• Selected excerpt
↓

In 2022, the Bureau of Alcohol, Tobacco and Firearms issued a new regulation (87 Fed. Reg. 24652). This sought to address the status of weapons with upper and lower receivers (27 CFR §478.12(a)(1), (a)(2)), as well as addressing weapons parts kits “designed to” or which “may readily be converted to expel a projectile” (27 CFR §478.11), and “partially complete, disassembled, or nonfunctional” frames or receivers (§478.12(c)). A challenge that aspects of that regulation were ex facie inconsistent with the Gun Control Act 1968 was rejected by a 7-2 majority of the Supreme Court in 23-852 Bondi v VanDerStok, 2 March 2025. Footnote 1 of Justice Gorsuch’s opinion on behalf of the
Court states:
“Where the agency’s old regulations defined frames and receivers as those parts housing all of a firearm’s key components, 43 Fed. Reg. 13537, ATF’s new rule redefined those terms to include parts housing only some key components, see 27 CFR §478.12(a)(1), (a)(2). But because the plaintiffs did not challenge that amendment or others in proceedings below, see Brief for Respondent VanDerStok 31, n. 4, we have no occasion to pass upon them.”
The significance of the broken hammer
Mr Glenser KC also argues that the item found at the Defendant’s address did not constitute a lower receiver within s.57(1D)(b) because it was not “capable of being used as a part of a lethal barrelled weapon or a prohibited weapon” due to the broken hammer.
The relevant authorities
There are a number of decisions which have considered the effect of different types of deficiencies in devices charged as firearms under the Firearms Act 1968 or predecessor legislation. They must be considered in the context of the wording of the specific legislative provision in issue. There are two principal types of wording:
“Designed or adapted” wording;
“capable” wording.
The first in point in time is Cafferata v Wilson [1936] 3 All ER 149, which involved the sale of a dummy revolver, fitted with a partially bored barrel. By fully drilling the barrel, the device could be made capable of discharging a missile by 5 minutes drilling with an electric drill, or 30 minutes hand-drilling. The seller was charged with unlawful sale of a firearm contrary to s.2(1) of the Firearms Act 1920 and convicted before the magistrates. Section 12(1) of that Act defined a firearm as “any lethal firearm or other weapon of any description from which any shot, bullet, or other missile can be discharged, or any part thereof.” (in effect a form of “capability” wording). Upholding the conviction, the Divisional Court described the conclusion that the dummy revolver as a whole was part of a firearm as “quite a tenable proposition”, alternatively finding that “[t]he dummy contains everything else necessary for making a revolver except the barrel, and therefore all the other parts of it except those which required to be bored are ‘parts thereof’ within the meaning of the section.” Neither analysis appeared to treat the dummy revolver as a firearm in itself.

↑

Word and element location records
↓

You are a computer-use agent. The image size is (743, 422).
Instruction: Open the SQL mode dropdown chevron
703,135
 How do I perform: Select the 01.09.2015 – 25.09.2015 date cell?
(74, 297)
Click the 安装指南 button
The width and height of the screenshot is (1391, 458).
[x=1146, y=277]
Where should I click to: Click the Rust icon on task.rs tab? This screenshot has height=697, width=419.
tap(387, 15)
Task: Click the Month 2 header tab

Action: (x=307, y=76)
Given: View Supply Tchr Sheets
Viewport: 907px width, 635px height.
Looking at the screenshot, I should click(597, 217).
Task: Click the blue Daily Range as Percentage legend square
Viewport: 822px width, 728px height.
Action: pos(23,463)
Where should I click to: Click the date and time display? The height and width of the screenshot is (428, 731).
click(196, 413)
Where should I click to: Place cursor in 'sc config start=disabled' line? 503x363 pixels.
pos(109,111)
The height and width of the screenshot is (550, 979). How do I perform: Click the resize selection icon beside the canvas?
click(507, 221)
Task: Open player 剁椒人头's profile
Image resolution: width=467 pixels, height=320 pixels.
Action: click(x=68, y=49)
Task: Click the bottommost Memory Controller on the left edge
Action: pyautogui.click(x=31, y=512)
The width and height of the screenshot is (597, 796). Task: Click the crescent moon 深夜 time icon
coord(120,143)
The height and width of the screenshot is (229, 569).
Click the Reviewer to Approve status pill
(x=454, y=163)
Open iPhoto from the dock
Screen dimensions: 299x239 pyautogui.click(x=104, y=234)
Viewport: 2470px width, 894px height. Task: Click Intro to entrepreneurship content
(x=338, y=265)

↑

• Tasks to complete
[1] Using the firearms passage, answer each question briefly:
(a) By what majority did the Supreme Court reject the challenge in Bondi v VanDerStok?
(b) Which decision is identified as the first in point in time?
(c) How long would hand-drilling take to make the dummy revolver capable of discharging a missile?
[2] State whether each statement agrees with the firearms passage, answering yes or no and quoting the deciding words:
(a) The Divisional Court overturned the seller's conviction.
(b) Justice Gorsuch wrote the opinion on behalf of the Court.
(c) The plaintiffs challenged the amendment redefining frames and receivers in the proceedings below.
[3] Transcribe the part of the firearms passage that opens with the words containing "The significance of" and closes with "the broken hammer.".
The data serve no purpose in the work asked here.

• Answers to the exercise
[1]
(a) By a 7-2 majority.
(b) Cafferata v Wilson [1936] 3 All ER 149.
(c) 30 minutes.

[2]
(a) No: "Upholding the conviction"
(b) Yes: "Justice Gorsuch’s opinion on behalf of the Court"
(c) No: "the plaintiffs did not challenge that amendment or others in proceedings below"

[3]
The significance of the broken hammer
Mr Glenser KC also argues that the item found at the Defendant’s address did not constitute a lower receiver within s.57(1D)(b) because it was not “capable of being used as a part of a lethal barrelled weapon or a prohibited weapon” due to the broken hammer.